> _PROBLEM DETAILS_:
Set down, word for word, the stretch of lines from the one containing "Screen dimensions: 718x785" to the end of the records below.

Collected data entries
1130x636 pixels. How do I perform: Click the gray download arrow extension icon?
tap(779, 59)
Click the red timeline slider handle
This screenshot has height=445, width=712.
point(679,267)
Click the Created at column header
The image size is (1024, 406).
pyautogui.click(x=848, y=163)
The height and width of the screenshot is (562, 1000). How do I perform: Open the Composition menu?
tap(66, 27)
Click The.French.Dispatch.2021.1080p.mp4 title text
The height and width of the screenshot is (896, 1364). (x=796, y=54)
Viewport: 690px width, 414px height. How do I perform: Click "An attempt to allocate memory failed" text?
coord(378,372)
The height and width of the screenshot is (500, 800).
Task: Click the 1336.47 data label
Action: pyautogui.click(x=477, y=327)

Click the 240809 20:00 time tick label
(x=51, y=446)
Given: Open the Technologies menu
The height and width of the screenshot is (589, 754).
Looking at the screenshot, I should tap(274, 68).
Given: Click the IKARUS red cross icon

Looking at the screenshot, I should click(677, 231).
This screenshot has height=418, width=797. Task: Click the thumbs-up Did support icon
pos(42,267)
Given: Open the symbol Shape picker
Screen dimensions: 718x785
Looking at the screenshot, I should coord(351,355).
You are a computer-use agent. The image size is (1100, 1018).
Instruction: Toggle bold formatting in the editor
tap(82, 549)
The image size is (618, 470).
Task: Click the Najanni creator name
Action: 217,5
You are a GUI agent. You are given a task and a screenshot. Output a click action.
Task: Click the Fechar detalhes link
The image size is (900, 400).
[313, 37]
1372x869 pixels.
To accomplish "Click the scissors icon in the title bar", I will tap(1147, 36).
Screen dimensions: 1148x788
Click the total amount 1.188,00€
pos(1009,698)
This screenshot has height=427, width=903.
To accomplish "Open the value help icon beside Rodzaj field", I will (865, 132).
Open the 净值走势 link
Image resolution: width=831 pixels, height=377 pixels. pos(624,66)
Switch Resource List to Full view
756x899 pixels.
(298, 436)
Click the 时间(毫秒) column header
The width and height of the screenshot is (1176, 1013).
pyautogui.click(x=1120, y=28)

> _ANSWER SPACE_:
Screen dimensions: 718x785
Looking at the screenshot, I should coord(351,355).
You are a computer-use agent. The image size is (1100, 1018).
Instruction: Toggle bold formatting in the editor
tap(82, 549)
The image size is (618, 470).
Task: Click the Najanni creator name
Action: 217,5
You are a GUI agent. You are given a task and a screenshot. Output a click action.
Task: Click the Fechar detalhes link
The image size is (900, 400).
[313, 37]
1372x869 pixels.
To accomplish "Click the scissors icon in the title bar", I will tap(1147, 36).
Screen dimensions: 1148x788
Click the total amount 1.188,00€
pos(1009,698)
This screenshot has height=427, width=903.
To accomplish "Open the value help icon beside Rodzaj field", I will (865, 132).
Open the 净值走势 link
Image resolution: width=831 pixels, height=377 pixels. pos(624,66)
Switch Resource List to Full view
756x899 pixels.
(298, 436)
Click the 时间(毫秒) column header
The width and height of the screenshot is (1176, 1013).
pyautogui.click(x=1120, y=28)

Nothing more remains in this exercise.